> **About this task**
An exact transcript is needed of the material below, beginning at the line that contains "Image resolution: width=1920 pixels, height=1080" and continuing through its last line; nothing else should appear.

> **Stored data**
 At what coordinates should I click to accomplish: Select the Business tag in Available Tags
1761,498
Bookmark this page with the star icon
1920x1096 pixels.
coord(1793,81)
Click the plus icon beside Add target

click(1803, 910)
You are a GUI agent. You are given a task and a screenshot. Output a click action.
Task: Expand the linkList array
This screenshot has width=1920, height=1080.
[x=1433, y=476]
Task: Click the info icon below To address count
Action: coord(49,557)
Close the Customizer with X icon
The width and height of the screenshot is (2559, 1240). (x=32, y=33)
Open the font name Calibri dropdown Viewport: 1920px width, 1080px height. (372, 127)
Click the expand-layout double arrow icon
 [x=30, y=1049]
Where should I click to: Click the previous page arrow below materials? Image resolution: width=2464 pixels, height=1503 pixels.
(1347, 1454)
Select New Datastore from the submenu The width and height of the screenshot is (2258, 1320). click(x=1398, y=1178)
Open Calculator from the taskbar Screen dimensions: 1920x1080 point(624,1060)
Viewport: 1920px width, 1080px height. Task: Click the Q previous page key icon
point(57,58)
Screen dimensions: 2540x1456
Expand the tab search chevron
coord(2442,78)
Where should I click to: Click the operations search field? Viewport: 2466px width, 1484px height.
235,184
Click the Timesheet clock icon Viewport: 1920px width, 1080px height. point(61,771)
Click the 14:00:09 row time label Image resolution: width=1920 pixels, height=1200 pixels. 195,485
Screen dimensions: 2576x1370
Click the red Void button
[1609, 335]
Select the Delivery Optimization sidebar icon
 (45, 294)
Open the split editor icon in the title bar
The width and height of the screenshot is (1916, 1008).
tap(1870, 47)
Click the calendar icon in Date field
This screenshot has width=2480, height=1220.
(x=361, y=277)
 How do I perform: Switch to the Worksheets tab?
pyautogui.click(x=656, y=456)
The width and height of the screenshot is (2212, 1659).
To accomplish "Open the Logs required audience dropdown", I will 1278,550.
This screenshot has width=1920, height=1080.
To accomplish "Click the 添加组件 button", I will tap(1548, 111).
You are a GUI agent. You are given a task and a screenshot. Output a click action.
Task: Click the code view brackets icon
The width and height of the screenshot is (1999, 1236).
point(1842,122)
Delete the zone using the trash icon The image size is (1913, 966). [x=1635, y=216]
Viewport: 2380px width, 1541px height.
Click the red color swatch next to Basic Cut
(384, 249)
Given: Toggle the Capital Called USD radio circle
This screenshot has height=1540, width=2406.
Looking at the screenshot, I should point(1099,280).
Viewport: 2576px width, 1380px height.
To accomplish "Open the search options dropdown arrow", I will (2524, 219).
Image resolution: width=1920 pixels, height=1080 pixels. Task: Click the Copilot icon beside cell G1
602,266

> **Solution to this exercise**
Image resolution: width=1920 pixels, height=1080 pixels. Task: Click the Copilot icon beside cell G1
602,266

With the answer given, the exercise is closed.